On January 3, 1943, a student in Washington, D.C., confessed in a letter to Albert Einstein that she was not as confident in mathematics as most of her friends. Einstein replied almost immediately. “Do not worry about your difficulties in mathematics,” he said to her. “I can assure you that mine are still greater.” There is no doubt whatsoever that Einstein himself was the source of these memorable words. There is significant doubt, however, that he was the source of others that are nevertheless attributed to him almost universally: “Insanity is repeating the same mistakes and expecting different results.” As best anyone seems able to tell, it was the Literature Sub-Committee of the World Service Conference of Narcotics Anonymous (doesn’t have quite the same ring as “Einstein,” does it?) who first made this claim, 26 years after the end of the beloved scientist’s life.

As Abraham Lincoln once said, “The problem with quotes found on the internet is that they are often not true.” Einstein, Lincoln, Maya Angelou, Winston Churchill, Benjamin Franklin, Mark Twain, and other luminaries are now so frequently credited with things they did not say that even the things they did say attract suspicion. An early scene in the Netflix “mockumentary” Cunk on Earth, a ludicrous send-up of our Misinformation Age, finds its eponymous narrator, Philomena Cunk (played by the comedian Diane Morgan), interviewing Myrto Hatzimichali, a senior lecturer in classics and ancient philosophy at the University of Cambridge, about Ancient Greece. “Aristotle said a lot of clever things, didn’t he?” Cunk says to Hatzimichali. “My favorite is, ‘You’ve got to dance like nobody’s watching.’” If you can witness the conversation that ensues without laughing out loud—the confidence Cunk assumes in “knowing” that Aristotle said this, the patience Hatzimichali demonstrates in explaining that he almost certainly never did, and Cunk’s subsequent confusion and transparent deflation—then you have greater self-control than I do. (But are you strong enough not to laugh when she asks a King’s College London historian, “Who was the Darth Vader of the British Empire? Was it Queen Victoria?”) A creature of our time, Cunk would appear to care less about authenticity than celebrity. “If Churchill was around today,” she muses in a later episode, “imagine how good his tweets would have been.”

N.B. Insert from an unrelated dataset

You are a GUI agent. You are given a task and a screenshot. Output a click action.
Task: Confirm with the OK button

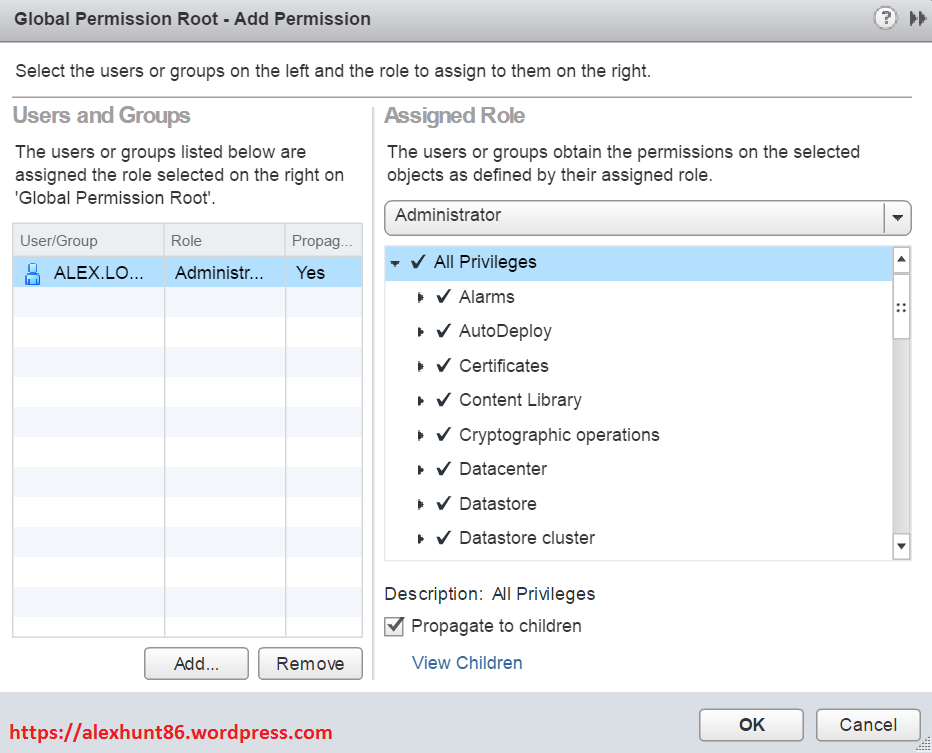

I recalled “Einstein’s” definition of insanity during spring break when I came across Things that don’t work on the Dynomight internet newsletter, which lists 43 examples of “repeating the same mistakes and expecting different results.” Number 10 on the list is “expecting people to follow written instructions.” And Number 11? “Tearing your hair out because people don’t follow written instructions.” Some others:

12. Explaining board games. Here’s how people usually seem to teach board games: (1) Someone spends 5-30 agonizing minutes explaining how the game works. (2) No one understands anything. (3) The game starts. (4) As each game mechanic arises, people ask, “Hold on, how does this work?” You can skip to step 3.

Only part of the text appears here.